**What you should do**
Set out exactly, line by line, the stretch of data below that begins at the line containing "Given: Check the checkbox for folder 'two'" and ends at the line containing "Task: Expand the Source", with both ends kept.

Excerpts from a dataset
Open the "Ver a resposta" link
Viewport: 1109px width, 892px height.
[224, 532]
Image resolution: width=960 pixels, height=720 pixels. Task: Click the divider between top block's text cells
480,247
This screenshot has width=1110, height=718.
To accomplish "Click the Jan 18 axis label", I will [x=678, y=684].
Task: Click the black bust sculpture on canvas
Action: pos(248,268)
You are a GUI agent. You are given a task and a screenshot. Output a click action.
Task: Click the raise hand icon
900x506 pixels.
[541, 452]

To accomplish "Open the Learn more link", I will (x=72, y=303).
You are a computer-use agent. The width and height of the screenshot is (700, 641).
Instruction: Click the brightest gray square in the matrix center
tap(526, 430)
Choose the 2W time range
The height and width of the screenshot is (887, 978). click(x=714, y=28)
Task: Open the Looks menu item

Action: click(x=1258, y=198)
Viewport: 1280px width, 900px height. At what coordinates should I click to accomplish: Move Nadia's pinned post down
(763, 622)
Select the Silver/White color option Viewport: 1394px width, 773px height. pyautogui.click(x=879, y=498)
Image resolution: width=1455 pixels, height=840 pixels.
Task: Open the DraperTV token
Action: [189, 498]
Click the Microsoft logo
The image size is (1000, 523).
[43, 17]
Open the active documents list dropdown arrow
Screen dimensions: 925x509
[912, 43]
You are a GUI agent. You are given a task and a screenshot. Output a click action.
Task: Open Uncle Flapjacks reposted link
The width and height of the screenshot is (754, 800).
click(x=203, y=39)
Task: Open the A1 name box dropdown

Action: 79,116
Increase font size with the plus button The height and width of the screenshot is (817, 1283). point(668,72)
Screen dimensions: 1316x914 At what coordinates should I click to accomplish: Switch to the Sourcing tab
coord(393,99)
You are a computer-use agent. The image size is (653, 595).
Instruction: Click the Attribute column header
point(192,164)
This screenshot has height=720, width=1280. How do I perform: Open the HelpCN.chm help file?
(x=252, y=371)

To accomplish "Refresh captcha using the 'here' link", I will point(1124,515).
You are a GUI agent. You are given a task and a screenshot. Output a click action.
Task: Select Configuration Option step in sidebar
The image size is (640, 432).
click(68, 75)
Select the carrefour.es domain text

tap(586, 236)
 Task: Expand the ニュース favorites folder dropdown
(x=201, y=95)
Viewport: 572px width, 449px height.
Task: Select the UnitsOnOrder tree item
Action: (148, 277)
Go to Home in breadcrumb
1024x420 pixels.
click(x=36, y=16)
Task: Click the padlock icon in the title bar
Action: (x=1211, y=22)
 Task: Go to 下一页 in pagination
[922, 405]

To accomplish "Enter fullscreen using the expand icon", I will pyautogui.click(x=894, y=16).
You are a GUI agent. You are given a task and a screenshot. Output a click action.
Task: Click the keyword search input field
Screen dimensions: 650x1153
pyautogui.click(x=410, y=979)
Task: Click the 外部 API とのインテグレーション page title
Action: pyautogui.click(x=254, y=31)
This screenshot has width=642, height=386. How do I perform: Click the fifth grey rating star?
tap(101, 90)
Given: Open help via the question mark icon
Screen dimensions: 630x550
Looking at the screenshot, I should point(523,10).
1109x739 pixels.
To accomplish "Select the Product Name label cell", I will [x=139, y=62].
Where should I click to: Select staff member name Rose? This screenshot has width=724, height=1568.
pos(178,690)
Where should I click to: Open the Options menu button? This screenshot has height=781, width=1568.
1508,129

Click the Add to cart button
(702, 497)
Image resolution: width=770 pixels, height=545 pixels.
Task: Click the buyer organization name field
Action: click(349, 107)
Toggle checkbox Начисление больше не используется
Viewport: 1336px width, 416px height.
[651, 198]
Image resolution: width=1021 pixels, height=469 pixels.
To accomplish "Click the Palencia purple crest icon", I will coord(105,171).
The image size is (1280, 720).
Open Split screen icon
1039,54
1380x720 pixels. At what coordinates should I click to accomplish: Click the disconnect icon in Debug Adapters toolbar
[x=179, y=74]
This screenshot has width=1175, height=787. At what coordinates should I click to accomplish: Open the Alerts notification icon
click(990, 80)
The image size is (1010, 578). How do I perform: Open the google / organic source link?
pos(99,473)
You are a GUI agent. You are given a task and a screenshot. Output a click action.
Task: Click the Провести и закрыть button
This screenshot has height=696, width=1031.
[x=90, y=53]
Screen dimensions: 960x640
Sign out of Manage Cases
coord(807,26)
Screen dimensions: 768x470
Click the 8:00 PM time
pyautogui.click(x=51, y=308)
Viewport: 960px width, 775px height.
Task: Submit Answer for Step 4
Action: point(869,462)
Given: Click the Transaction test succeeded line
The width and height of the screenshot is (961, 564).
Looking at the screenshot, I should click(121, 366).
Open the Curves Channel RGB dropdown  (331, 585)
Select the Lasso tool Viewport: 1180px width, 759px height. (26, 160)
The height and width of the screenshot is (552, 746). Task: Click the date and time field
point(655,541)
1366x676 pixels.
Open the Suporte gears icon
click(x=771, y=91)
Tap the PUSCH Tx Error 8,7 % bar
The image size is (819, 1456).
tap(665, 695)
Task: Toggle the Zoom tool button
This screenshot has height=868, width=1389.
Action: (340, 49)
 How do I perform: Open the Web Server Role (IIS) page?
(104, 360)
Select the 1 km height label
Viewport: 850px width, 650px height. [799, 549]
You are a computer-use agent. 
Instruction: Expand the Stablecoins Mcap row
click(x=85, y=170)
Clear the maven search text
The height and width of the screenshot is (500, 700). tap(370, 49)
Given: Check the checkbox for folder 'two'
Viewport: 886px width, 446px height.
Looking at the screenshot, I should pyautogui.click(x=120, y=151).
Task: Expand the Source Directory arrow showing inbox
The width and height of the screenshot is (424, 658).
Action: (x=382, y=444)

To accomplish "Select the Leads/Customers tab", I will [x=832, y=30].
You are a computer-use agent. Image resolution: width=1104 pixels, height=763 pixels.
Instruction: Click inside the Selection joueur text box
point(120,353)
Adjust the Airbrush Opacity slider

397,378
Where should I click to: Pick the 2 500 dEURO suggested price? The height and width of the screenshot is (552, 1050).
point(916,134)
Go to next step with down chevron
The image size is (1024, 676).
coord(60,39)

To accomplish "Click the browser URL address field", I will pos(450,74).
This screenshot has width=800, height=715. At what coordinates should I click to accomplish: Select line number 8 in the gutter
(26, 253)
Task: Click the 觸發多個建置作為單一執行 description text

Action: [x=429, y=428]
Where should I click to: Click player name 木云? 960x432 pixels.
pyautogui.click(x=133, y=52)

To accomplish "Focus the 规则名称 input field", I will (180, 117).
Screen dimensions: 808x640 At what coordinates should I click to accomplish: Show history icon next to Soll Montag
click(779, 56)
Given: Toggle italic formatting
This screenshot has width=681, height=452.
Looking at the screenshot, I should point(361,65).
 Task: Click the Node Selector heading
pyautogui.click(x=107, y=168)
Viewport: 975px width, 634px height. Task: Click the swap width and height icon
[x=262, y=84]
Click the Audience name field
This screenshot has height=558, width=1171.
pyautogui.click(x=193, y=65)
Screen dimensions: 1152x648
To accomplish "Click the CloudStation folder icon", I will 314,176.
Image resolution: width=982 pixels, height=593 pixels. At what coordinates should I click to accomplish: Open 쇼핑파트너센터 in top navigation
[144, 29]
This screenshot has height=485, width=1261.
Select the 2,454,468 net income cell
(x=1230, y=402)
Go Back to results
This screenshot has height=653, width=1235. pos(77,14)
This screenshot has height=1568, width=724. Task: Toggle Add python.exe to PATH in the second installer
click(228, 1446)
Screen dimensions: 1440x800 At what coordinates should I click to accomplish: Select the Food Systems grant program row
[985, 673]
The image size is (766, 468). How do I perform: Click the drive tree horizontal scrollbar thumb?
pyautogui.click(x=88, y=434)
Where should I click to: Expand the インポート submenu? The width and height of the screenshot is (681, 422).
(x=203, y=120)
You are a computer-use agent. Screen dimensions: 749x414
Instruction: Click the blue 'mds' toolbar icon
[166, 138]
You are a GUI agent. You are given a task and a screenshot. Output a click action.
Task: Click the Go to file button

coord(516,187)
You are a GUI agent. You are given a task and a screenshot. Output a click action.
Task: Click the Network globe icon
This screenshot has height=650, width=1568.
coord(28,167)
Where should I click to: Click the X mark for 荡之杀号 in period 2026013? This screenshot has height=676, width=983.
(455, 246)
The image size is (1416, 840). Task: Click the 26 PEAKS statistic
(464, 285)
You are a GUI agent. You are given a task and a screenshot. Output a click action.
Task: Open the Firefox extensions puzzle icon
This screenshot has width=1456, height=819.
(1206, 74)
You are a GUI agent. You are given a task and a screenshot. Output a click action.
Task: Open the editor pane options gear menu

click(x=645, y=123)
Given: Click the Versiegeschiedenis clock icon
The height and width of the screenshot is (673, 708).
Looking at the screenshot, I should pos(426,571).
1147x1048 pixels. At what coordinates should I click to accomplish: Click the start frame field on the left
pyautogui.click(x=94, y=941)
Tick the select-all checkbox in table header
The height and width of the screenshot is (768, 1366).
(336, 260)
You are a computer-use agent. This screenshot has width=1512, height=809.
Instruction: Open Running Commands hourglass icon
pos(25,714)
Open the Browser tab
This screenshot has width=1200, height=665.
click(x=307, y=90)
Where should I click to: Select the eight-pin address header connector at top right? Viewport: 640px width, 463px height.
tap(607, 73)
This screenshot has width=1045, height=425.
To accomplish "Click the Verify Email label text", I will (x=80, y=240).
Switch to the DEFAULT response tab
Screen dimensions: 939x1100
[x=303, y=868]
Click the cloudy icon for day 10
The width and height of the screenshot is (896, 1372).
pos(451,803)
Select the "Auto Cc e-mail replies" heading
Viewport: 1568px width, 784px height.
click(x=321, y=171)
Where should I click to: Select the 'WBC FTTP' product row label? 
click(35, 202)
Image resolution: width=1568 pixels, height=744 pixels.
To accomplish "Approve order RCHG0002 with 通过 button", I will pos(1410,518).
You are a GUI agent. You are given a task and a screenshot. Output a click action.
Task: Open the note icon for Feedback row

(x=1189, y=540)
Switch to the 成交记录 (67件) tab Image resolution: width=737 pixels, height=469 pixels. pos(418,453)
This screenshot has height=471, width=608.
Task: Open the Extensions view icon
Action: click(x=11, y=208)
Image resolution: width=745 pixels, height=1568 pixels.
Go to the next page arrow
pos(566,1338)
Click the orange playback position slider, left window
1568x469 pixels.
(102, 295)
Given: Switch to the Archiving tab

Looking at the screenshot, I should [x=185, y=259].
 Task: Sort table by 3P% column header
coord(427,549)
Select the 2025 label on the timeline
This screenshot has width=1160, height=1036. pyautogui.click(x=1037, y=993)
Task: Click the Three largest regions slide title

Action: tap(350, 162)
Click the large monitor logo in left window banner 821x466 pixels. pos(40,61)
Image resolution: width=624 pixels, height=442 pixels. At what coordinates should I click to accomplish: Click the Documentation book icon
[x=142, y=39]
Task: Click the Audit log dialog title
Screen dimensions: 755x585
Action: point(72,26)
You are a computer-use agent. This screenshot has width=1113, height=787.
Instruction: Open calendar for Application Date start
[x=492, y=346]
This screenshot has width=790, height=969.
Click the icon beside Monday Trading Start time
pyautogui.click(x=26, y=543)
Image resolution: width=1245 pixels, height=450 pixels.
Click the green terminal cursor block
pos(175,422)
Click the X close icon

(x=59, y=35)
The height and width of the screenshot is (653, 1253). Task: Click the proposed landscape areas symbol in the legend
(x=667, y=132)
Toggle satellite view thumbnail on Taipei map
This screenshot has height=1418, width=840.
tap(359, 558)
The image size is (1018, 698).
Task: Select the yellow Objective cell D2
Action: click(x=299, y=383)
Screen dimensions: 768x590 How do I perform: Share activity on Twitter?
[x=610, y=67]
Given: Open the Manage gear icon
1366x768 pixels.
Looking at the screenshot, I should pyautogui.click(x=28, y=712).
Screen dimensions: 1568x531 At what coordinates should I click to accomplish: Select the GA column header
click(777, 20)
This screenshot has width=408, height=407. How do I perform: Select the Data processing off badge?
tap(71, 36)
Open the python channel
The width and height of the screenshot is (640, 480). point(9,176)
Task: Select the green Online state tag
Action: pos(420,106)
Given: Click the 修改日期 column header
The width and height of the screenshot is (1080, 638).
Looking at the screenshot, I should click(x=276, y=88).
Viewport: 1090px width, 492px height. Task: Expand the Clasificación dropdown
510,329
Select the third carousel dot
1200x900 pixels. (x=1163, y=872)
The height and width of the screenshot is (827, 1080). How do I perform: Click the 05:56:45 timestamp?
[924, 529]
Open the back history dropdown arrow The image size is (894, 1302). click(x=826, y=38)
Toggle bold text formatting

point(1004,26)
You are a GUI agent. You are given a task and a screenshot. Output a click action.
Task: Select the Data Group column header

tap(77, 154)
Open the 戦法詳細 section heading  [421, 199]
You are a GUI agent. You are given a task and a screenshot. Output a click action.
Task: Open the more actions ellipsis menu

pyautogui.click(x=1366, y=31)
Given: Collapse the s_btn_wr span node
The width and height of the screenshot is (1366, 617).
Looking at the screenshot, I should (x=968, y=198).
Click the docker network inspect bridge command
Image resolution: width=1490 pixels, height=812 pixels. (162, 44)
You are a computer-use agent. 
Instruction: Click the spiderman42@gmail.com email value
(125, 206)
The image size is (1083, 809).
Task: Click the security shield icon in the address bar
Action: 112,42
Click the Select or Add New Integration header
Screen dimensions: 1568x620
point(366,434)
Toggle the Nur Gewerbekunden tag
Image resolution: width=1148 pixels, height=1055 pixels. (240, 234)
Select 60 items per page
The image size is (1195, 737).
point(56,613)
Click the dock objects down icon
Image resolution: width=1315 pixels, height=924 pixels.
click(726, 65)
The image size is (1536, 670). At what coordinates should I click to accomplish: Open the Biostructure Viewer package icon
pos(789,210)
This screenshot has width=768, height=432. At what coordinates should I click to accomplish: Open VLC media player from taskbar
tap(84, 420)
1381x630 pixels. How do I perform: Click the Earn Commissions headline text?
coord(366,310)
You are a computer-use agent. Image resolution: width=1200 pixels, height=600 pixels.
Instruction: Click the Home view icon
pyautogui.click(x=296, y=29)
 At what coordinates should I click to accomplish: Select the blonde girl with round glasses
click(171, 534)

**Solved exercise**
Given: Check the checkbox for folder 'two'
Viewport: 886px width, 446px height.
Looking at the screenshot, I should pyautogui.click(x=120, y=151).
Task: Expand the Source Directory arrow showing inbox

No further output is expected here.